• WHAT YOU ARE ASKED TO DO:
What lines in the data below mention the string "agent"? Copy them out.

Data records
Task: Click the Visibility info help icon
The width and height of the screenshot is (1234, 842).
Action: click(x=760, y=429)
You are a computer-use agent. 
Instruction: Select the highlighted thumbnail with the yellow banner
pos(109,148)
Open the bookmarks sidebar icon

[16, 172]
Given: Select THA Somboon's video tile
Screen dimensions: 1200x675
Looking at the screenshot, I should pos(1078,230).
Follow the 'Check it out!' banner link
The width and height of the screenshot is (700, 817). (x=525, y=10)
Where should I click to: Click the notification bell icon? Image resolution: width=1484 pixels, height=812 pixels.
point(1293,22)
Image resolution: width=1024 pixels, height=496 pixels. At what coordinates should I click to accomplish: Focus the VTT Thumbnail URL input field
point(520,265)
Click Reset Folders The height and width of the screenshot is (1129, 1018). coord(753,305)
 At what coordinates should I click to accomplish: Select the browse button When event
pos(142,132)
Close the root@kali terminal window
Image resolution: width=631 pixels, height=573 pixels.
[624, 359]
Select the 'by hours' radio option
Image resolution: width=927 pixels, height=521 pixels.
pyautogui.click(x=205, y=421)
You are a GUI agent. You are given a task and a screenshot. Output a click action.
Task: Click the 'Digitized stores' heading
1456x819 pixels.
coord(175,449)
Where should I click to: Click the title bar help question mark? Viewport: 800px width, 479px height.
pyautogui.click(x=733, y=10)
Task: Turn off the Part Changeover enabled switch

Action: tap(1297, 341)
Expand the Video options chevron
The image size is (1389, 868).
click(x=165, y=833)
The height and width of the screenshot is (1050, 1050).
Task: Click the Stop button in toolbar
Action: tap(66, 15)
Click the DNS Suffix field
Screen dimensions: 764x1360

• TASK ANSWER:
You are a computer-use agent. 
You are a GUI agent. You are given a task and a screenshot. Output a click action.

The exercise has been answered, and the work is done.